READING TEXT:
^^^^^^^^

Posted in biotech/medical, genetics, health, military

Is it so outlandish to believe that countries in the future might resort to military force to prevent other countries from altering the shared genetic code of humanity? Many countries have been invaded for far less.


The genetics revolution that will transform our health care, the way we make babies, the nature of the babies we make, and ultimately our evolutionary trajectory as a species has already begun. Just like parents in many places will need to make tough choices about whether, if at all, to genetically engineer their children, states will be forced to make monumental collective decisions on these issues with potentially fateful consequences.

Imagine you are the leader of a society that has chosen to opt out of the genetic arms race by banning embryo selection and the genetic alteration of human sperm, eggs, and embryos. Because your country is progressive enough to make a collective decision like this, parents desiring these services are free to go elsewhere to get what they want. But preventing the genetic alteration of your population by definition requires both restricting genetic enhancement at home and enhanced people or expectant mothers carrying genetically altered embryos from entering your country.

^^^^^^^^

DATA FOR REVIEW:
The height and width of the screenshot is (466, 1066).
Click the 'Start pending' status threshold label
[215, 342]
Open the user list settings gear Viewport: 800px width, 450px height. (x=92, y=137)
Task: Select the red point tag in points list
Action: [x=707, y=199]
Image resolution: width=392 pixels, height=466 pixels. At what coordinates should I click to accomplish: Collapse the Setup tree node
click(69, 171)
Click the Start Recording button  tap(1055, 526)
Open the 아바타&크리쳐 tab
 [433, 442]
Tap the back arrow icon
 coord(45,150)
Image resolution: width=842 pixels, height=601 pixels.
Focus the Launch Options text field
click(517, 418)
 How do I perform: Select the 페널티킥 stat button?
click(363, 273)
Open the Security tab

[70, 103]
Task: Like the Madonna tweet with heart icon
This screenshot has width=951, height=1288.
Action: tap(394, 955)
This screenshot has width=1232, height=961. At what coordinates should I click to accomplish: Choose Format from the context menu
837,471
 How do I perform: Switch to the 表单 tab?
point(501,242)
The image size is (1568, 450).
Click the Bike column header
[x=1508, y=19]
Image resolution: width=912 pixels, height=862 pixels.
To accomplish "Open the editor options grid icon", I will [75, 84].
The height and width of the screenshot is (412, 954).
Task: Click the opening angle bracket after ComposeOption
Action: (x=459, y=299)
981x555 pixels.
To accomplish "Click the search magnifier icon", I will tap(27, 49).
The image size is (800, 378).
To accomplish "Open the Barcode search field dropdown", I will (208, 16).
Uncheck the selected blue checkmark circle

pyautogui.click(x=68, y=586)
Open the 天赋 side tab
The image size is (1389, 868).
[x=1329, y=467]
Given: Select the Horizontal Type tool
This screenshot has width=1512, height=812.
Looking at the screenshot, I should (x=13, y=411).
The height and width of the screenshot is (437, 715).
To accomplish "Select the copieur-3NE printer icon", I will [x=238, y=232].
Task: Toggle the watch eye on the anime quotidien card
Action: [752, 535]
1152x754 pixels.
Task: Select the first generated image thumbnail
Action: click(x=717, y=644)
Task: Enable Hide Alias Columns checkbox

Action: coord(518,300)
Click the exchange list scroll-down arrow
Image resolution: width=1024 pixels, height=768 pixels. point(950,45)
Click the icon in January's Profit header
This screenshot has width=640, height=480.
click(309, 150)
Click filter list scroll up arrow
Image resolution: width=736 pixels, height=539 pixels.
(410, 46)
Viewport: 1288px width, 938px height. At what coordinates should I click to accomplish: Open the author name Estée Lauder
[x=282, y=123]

^^^^^^^^

APPLY WHAT YOU READ:
A. Using the passage on human genetic engineering, decide whether each statement agrees with it, and support each yes or no with the deciding words quoted from the passage.
(i) The passage states that the genetics revolution has already started.
(ii) The imagined society bans embryo selection but still permits the genetic alteration of embryos.
(iii) In the imagined society, parents who want these services are barred from seeking them in other countries.
B. Carry on the passage on human genetic engineering from the point where it stops.

TASK ANSWERS:
A.
(i) Yes: "has already begun."
(ii) No: "banning embryo selection and the genetic alteration of human sperm, eggs, and embryos"
(iii) No: "parents desiring these services are free to go elsewhere to get what they want"

B.
To protect the genetic integrity of your populations and keep genetically enhanced people out, you would need to perform genetic tests on all people entering the country. But there would likely be no way of knowing whether a person had been genetically enhanced without knowledge of their genetic baseline—their genome prior to any changes. For those few people for whom genetic information from the moment a few days after their conception is available, their former and current genetics could be compared. Everyone not able to provide baseline genetic information might be banned from entering the country or threatened with long jail terms for procreating with a citizen of it.